More Swedish Healthcare Reform

This is a response to a CBC commentary by the Frontier Centre.
Published on October 5, 2000

It is fair to say that Swedish Health Care is undergoing several, interrelated processes of change at the moment, and this includes a revision of the traditional public-private line of demarcation. However, to talk about “revolution” is a bit too strong. On the whole, the public responsibility for health care is retained, and investigations show that this is also very highly valued by the Swedes. Some of these changes are clearly connected to a more relaxed view of Swedish Social Democracy on these matters but others are linked to specific social and political forces.

Traditionally, Swedish Social Democracy has been very restrictive about private provision of health care, but during the 1990s, mainly under pressure to improve public sector efficiency, the issue has become less controversial.
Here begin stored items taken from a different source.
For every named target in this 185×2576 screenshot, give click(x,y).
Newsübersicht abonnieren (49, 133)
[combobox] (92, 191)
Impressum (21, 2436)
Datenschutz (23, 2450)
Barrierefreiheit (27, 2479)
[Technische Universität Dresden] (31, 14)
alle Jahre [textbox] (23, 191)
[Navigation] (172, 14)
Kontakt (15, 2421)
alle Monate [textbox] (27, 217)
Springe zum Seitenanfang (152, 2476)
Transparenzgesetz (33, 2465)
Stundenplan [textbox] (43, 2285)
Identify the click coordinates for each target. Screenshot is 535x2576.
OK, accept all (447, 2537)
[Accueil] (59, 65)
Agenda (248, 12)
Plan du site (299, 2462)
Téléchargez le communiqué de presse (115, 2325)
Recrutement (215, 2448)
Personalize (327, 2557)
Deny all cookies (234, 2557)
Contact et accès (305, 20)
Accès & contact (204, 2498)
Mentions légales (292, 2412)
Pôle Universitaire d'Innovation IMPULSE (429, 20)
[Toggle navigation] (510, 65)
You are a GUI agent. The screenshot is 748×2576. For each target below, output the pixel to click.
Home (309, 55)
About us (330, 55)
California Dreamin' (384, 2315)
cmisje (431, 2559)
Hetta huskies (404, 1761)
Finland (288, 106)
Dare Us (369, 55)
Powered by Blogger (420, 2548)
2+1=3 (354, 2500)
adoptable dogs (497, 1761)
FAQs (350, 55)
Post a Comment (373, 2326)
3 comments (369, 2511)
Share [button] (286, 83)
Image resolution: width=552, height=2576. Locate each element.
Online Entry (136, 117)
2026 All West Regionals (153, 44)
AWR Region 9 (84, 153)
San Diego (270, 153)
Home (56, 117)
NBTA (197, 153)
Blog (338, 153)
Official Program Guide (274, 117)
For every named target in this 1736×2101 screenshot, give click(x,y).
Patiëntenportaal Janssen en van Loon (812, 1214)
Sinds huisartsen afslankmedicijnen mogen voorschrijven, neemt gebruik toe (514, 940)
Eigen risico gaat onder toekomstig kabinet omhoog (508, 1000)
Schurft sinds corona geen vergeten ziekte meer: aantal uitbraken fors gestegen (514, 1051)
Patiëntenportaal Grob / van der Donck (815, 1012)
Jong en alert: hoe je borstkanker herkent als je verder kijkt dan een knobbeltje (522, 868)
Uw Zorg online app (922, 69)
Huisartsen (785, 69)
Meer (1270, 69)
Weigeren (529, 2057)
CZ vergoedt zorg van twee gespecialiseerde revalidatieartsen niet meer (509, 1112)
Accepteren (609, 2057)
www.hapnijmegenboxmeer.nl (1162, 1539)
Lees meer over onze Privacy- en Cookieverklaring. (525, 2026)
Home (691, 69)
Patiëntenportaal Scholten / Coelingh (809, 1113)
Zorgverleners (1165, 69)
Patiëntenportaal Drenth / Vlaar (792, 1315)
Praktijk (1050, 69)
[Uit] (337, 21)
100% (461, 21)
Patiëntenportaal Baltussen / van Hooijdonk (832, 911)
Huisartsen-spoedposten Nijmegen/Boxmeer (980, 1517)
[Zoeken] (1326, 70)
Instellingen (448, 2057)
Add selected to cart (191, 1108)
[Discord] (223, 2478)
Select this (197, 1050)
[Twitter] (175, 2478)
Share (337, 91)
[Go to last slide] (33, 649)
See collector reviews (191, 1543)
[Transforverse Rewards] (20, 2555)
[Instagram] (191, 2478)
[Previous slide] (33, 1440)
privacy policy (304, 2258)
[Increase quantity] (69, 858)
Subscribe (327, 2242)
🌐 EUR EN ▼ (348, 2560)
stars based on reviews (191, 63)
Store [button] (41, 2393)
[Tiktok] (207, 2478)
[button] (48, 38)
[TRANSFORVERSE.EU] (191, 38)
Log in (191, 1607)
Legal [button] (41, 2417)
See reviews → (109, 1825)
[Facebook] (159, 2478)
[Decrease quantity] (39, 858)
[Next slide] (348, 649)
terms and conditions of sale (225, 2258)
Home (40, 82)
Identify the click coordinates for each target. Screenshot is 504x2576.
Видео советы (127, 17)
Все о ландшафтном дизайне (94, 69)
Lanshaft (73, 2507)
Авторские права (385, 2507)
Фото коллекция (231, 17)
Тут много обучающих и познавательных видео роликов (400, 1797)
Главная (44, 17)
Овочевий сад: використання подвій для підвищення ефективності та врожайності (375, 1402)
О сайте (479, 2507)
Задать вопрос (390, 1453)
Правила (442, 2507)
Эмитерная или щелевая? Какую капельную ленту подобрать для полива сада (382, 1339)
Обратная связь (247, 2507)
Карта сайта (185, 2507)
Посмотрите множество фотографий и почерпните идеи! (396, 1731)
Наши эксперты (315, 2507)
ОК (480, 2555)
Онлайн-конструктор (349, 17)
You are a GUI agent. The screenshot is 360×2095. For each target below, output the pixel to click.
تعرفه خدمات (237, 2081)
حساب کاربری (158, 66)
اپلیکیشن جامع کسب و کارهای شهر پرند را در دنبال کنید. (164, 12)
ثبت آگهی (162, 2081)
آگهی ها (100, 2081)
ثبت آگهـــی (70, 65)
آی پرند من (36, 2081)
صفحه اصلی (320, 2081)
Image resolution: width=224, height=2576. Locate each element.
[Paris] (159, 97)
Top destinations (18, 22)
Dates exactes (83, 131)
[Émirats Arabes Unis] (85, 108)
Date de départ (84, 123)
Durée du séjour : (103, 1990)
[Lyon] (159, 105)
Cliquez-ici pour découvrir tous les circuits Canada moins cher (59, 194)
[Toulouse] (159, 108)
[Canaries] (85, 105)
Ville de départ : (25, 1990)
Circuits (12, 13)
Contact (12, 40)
Health care continues to be financed predominantly by tax money (also most “private” health care is publicly financed), and the principle of equal access, independent of personal economic resources, is held very high. The idea is that as long as equal access is guaranteed through comprehensive public financing, services may be provided also by others than public authorities. Private alternatives include not only private companies on the market, but also cooperatives and other arrangements which involve those who work in a clinic or a health centre.

The extent to which health care is provided by private entrepreneurs varies among different parts of the country. The privatizations in Stockholm, which are mentioned in the article, is pursued by a Conservative (Moderate Party) governed County council, which is very strongly committed to privatization. In other parts of the country changes are more marginal. In my northern county of Västerbotten (ruled by Social Democrats), there is a general problem of attracting doctors to the rural communities. In an attempt to counteract that, a regional health centre was opened to bidding by private contractors, but this did not attract any interest. Privatization seems to be mainly a big city movement.

It needs to be added that the Social Democrats have emphasized that there is an outer limit for its acceptance of privatization. The financing of health services should remain public, through taxes. Also, the government has emphasized that it will not accept that any further hospitals are sold. The argument is that this would open up for a dual system of health care: One for those who can pay (through private insurances) and another for the rest of the people. This would challenge basic principles of a general welfare commitment, which is central to the Swedish welfare model.

It is correct that the chairperson of the nurses’ union, Eva Fernvall, was one of the signers of an article proposing more private provision of health care in Sweden. However, this resulted in an intensive debate among her own members. Therefore, it is not fair to claim that she was supported by 120 000 members. Private provision of health care can be a way for nurses to improve their wages, in particular if they are specialized and highly demanded, but it must be kept in mind that the amount of resources available for the health care sector is not increasing very much. Hence, this is more or less a zero-sum-game, with some gaining and others losing out. In practice, some of Eva Fernvall’s members might get large increases, but others will receive even lower wages in a more competitive system. As a general strategy for wage increases, it is dubious, unless the system of financing health care in Sweden is changing (with possibilities to “top up” public financing with private insurances). However, there are very few signs that this could be on its way.

When it comes to assessing the gains of contracting out services it should be kept in mind that the health services provided by the public sector have also undergone dramatic improvements in efficiency during the 1990s. The initial considerable economic gains from utilizing private entrepreneurs are by now much reduced. There are also non-economic gains. It is clamed by doctors and nurses who change from public to private employment that their autonomy becomes greater and that they have more roomfor contacts with patients (i.e. less administrative tasks). In addition, also Social Democrats agree that some private provision for health units within the public sector is useful, since their example may stimulate change and development.

To summarize: Yes, the previously public monopolies in term of provision of health care (and also of primary and secondary education, care for the elderly and kindergartens) is broken up, and private alternatives are being developed. This offers an extended range of alternatives, in particular in the urban areas. However, the key elements of the Scandinavian welfare model are being retained: Equal access, independently of economic means; tax financing of the services and democratic control through elected bodies at local and regional levels.